Shiraishi yang dijuluki "pembunuh Twitter" dijatuhi hukuman mati karena membunuh dan memotong-motong tubuh sembilan orang yang ia temui melalui platform media sosial Twitter alias X.
Sebagian besar korbannya perempuan berusia 15 hingga 26 tahun. Ia membawa korban ke apartemennya di dekat Tokyo lalu membunuh mereka dan memotong-motong tubuh mereka.
Ia mengakui telah membunuh kesembilan korban, setelah sebelumnya menjalin kontak dengan para korban yang memiliki kecenderungan bunuh diri melalui Twitter dan menawarkan bantuan untuk mengakhiri hidup mereka.

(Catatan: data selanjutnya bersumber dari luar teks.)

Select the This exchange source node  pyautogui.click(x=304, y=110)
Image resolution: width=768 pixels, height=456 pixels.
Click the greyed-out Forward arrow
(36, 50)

Jepang merupakan salah satu negara G7 yang masih mempertahankan hukuman mati. Survei pemerintah Jepang pada 2024 terhadap 1.800 responden menunjukkan bahwa 83 persen menganggap hukuman mati sebagai sesuatu yang "tidak bisa dihindari".
Sebelumnya, eksekusi hukuman mati dijatuhkan pada Tomohiro Kato pada 2022. Tomohiro Kato adalah pelaku penyerangan massal di Tokyo pada 2008.
Saat itu, ia menabrakkan truk sewaan seberat dua ton ke kerumunan orang di distrik Akihabara, Tokyo, lalu keluar dan melakukan penusukan secara membabi buta hingga menewaskan tujuh orang.
Kementerian Kehakiman mencatat per Desember 2023, sekitar 107 narapidana masih menunggu eksekusi hukuman mati mereka. Hukuman tersebut selalu dilakukan dengan cara digantung.
Undang-undang menyatakan bahwa eksekusi harus dilakukan dalam waktu enam bulan setelah putusan akhir dijatuhkan dan semua proses banding telah selesai.
Namun dalam prakteknya, sebagian besar narapidana dibiarkan dalam ketidakpastian di sel isolasi selama bertahun-tahun bahkan terkadang berdekade-dekade hingga menyebabkan dampak serius terhadap kesehatan mental mereka.